Konuşmasına, kendi yönetiminin ülkenin genel durumunu sekiz ayda önemli ölçüde iyileştirdiğini belirterek başlayan Trump, Birleşmiş Milletler'in potansiyelini tam olarak kullanamadığını ifade etti. İklim değişikliği politikalarını "dünyanın karşı karşıya olduğu en büyük aldatmaca" olarak nitelendiren Trump, karbon emisyonlarını azaltmaya yönelik politikalardan kaçınılması gerektiğini savundu. İsrail-Hamas çatışmasına değinen Başkan Trump, rehinelerin derhal serbest bırakılmasını talep etti ve Filistin devletinin tanınmasının Hamas için bir ödül olacağını belirtti. Rusya-Ukrayna savaşı konusunda ise, barış müzakereleri için adım atılmaması halinde Rusya'ya karşı sert gümrük vergileri uygulanacağı tehdidinde bulundu ve Avrupa ülkelerini Rus petrolü alımını durdurmaya çağırdı. Trump ayrıca, Avrupa ülkelerinin göçmenlik politikalarını eleştirerek, bu politikaların ülkelerini "mahvedebileceğini" söyledi.
Konuşmasının bir bölümünde prompter arızası yaşayan Trump, bu durumu mizahi bir dille ele alarak, BM'nin kendisine sunduğu tek şeyin çalışmayan bir prompter ve kötü bir yürüyen merdiven olduğunu esprili bir şekilde ifade etti. Trump, 7 ayda 7 savaşı bitirdiğini iddia ederek, BM'nin bu tür konularda daha aktif olması gerektiğini belirtti.

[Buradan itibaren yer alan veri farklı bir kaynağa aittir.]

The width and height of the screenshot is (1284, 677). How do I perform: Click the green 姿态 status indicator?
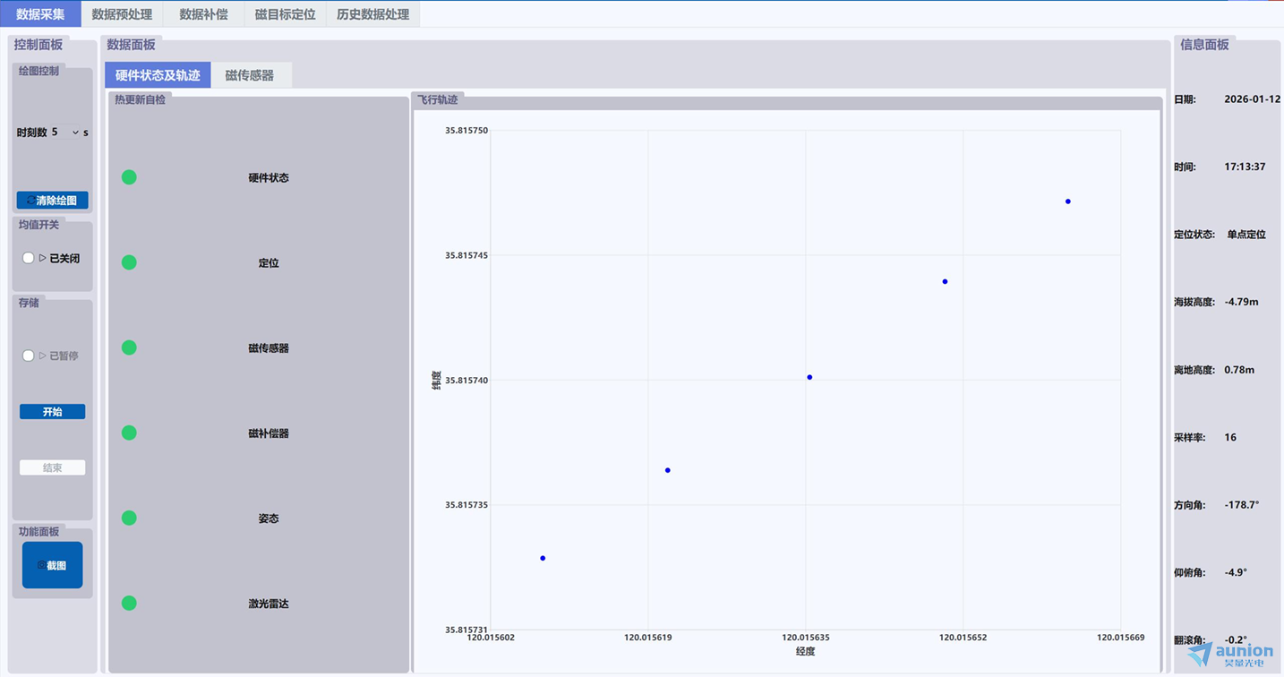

Başkan Trump, konuşmasını, daha güvenli ve müreffeh bir dünya için küresel işbirliği çağrısıyla tamamladı. Bu çağrı, konuşmasının önceki bölümlerinde dile getirdiği eleştirel tonla bir tezat oluşturdu. Bu konuşma, Trump'ın uluslararası ilişkilere yönelik kendine özgü yaklaşımını ve küresel sorunlara dair pragmatik bakış açısını bir kez daha gözler önüne serdi. İklim değişikliği, göçmenlik ve bölgesel çatışmalar gibi konulara getirdiği farklı yorumlar, uluslararası kamuoyunda geniş yankı buldu. Özellikle Avrupa ülkelerinin göçmenlik ve enerji politikalarına yönelik eleştirileri, bu konularda bir tartışma zemini oluşturdu. Trump'ın BM'nin işlevselliği hakkındaki yorumları da uluslararası kurumların reform ihtiyacını yeniden gündeme getirdi.